You will not find it there but in
despised poems.
It is difficult
to get the news from poems
yet men die miserably every day
for lack
of what is found there.
You can't open a paper today without realizing that it is September 11. In the NY Times, one stately, blank ad after another pays homage to the day we could have learned something.
We could have learned---did know for at least a few minutes that morning---how very fragile our lives are, how open to interruption, and how vulnerable civilization itself is to men who feed that wolf of hatred inside themselves. We could have learned that American arrogance is an affront to desperate, hungry people.
As a nation, we refused to learn that, but responded with a crazy attempt to put up some huge memorial that could only invite more hatred. With a "war on terror," always with a war.
Buddhists talk about the trio of behaviors that get us in trouble: greed, hatred, and ignorance. They are really almost never three separate things. I know my friends understand how much war is connected with the greed of the wealthy patrons of the greedy politician, how racial hatred rests on ignorance of our true similarity and connectedness as organic life on this planet.
Compared to the devastation wrought by simple-minded boys getting the fun idea of running a passenger jet into the twin towers, you would suppose a $925 Blahnik shoe, shown here, is well, just fun. Bergdorf Goodman has had over 100 requests for this shoe since Carrie Bradshaw wore it in "Sex and the City." Mr. Blahnik may feel he has absolved himself of the responsibility for for creating and selling a product like this by commenting "That's quite obscene."
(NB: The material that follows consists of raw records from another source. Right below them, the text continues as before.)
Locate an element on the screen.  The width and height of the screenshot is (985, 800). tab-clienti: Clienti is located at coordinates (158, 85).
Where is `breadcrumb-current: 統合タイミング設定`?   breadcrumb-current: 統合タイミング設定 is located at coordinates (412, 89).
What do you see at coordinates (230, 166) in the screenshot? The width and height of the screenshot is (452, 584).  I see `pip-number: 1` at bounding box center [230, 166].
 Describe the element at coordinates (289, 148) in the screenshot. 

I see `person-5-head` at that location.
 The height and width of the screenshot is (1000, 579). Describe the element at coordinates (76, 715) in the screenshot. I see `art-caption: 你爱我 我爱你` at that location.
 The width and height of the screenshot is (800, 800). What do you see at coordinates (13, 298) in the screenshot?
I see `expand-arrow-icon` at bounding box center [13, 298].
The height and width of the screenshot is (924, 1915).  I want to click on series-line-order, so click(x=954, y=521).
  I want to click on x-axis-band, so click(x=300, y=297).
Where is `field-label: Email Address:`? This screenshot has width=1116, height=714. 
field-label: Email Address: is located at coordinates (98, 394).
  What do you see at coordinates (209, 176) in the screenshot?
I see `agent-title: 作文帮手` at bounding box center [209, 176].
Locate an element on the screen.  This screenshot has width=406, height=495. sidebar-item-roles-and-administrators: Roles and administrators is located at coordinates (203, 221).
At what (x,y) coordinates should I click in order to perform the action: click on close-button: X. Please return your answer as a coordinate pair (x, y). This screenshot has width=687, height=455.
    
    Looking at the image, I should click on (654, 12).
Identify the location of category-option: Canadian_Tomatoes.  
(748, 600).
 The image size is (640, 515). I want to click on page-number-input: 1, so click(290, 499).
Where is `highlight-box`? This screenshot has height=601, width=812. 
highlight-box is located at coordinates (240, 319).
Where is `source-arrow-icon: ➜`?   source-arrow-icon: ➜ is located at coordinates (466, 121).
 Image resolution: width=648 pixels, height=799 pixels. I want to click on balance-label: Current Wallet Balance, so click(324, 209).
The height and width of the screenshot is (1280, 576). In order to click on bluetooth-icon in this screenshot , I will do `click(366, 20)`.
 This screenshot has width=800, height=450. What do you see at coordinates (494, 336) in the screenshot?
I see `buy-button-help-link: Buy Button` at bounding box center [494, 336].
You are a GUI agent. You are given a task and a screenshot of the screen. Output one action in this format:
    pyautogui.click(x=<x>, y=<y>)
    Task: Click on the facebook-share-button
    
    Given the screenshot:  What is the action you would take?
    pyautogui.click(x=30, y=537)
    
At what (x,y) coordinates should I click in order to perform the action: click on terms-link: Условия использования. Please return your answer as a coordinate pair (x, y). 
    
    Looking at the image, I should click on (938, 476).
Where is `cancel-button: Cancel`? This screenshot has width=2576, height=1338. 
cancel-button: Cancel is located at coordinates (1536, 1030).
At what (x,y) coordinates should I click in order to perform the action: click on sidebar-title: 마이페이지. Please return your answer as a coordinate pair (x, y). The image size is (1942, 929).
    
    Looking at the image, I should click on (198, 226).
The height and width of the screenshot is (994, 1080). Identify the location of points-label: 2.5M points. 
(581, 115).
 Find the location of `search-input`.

I suppose that spending so much money on a shoe falls roughly under the canopy of "ignorance," or delusion. Women who do that mistakenly believe it will make them more desirable, and that will make them happy. They believe their bodies are impervious to the strain and misalignment of such a high heel, the shock through the spine with every step. Maybe they believe that money spent through a credit card isn't really money, that you don't have to earn money. I suspect some of those consumers believe that somehow, someday they will be able to pay off their credit cards. That the bill won't come due. We believe we can get away with things, somehow.
But, as Jack Kornfield reported in one talk, a student explained karma like this: "You don't get away with nothing."
What passes for the new is same old. Same old delusion, same old aggression, same old silly concentration on things, same old us vs. them nationalism. You can read about these follies in any scripture, or just read the actual news. It is out there in reality, and in poems.